90-year-old Gastonia Navy vet remembers World War II service – WSOC TV
GASTON COUNTY, N.C. — A 90-year-old veteran who stormed the beaches of Normandy and the Philippines in World War II rode in the Veterans Day parade Wednesday in Gastonia.
James Noles, who was born in 1925 and was raised in Gastonia, was in the Navy for 3½ years during World War II.
He was part of the first wave of attackers on Normandy Beach in 1944. Noles told Channel 9 reporter Ken Lemon that he watched men get shot down and killed around him. He said he never made it up the hill, but took heavy fire the entire time.
Lemon asked Noles how he made it out. "God was with me," Noles said.
What was left of his team took German prisoners back to England. Noles said many prisoners were looking forward to captivity because life in the bunkers was worse than life in an English prison.

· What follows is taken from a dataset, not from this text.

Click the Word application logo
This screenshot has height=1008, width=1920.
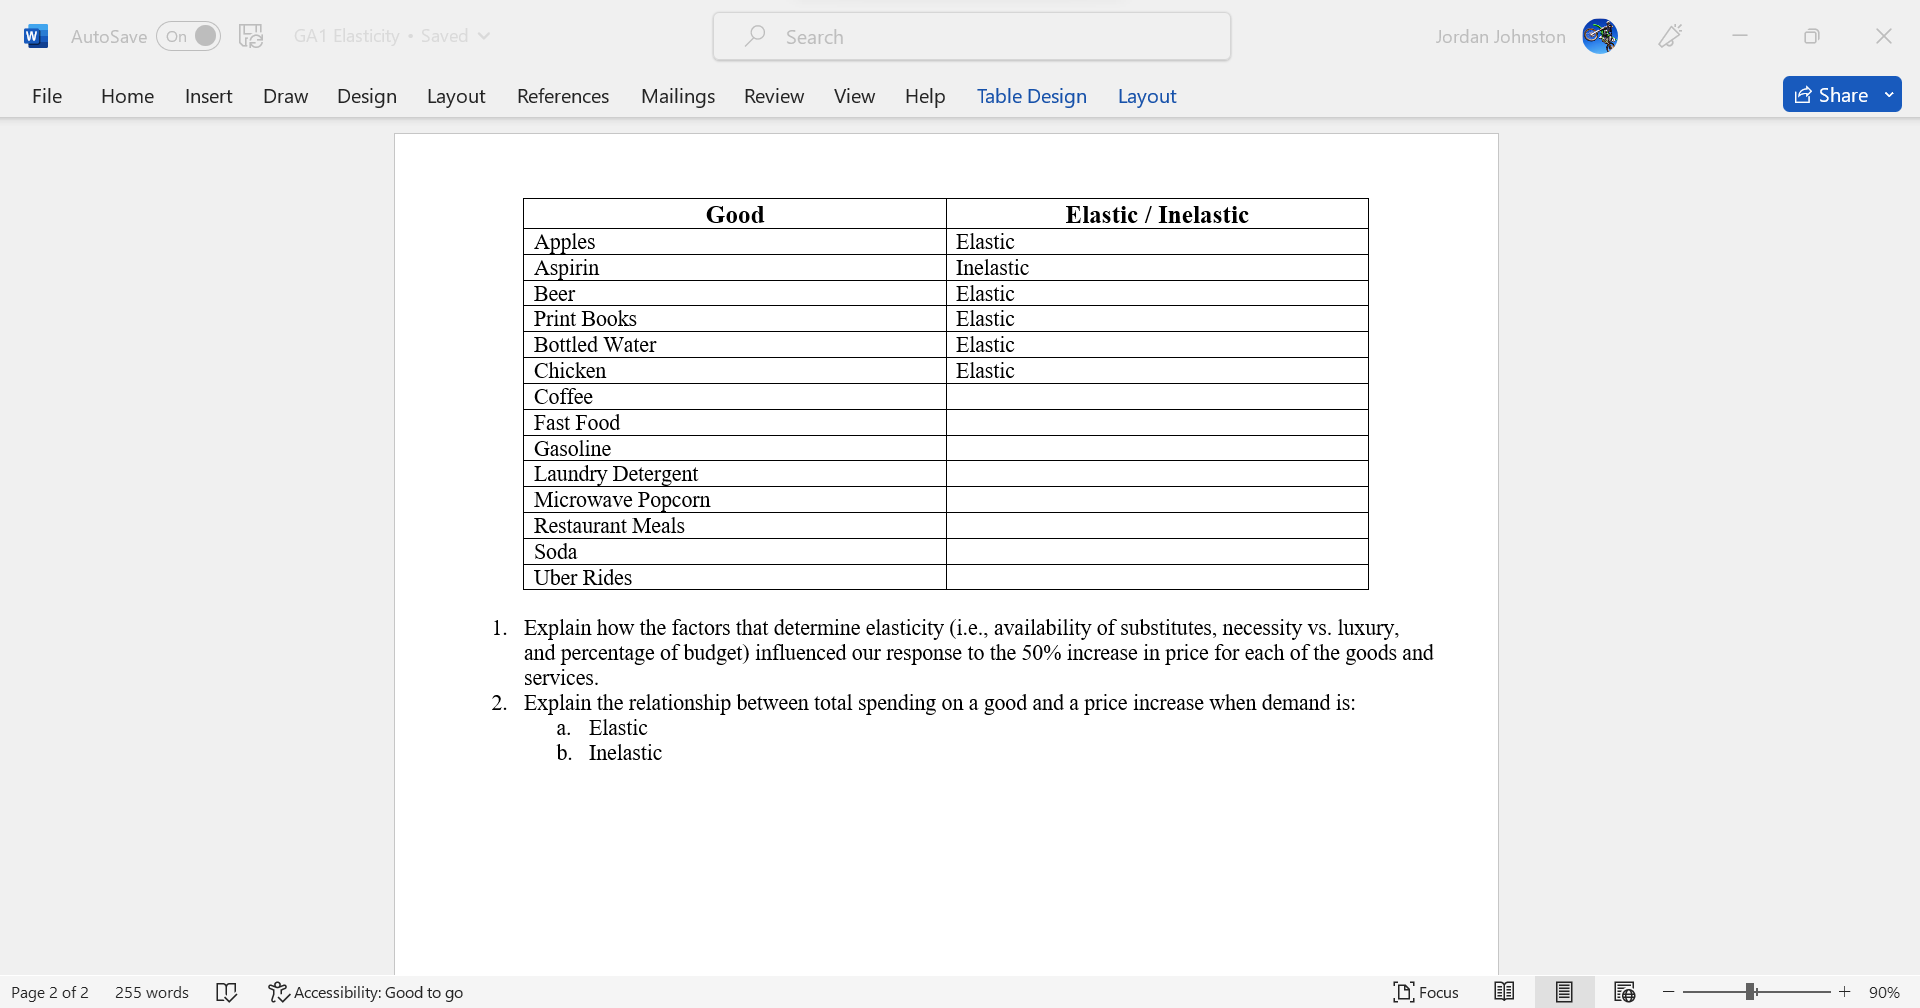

Noles said that after Normandy, he was shipped back to the United States, then sent to the Pacific and was part of the effort to taken the Philippines. He told Lemon that he saw heavy fire there too and he was lucky to return to Gastonia without an injury.
He was asked to sit with the Vietnam War vets on their floats in the Gastonia Veterans Day parade. He said he was thrilled to be a part of the parade because he wants to make sure everyone honors the men and women who took up the fight after he left the armed forces.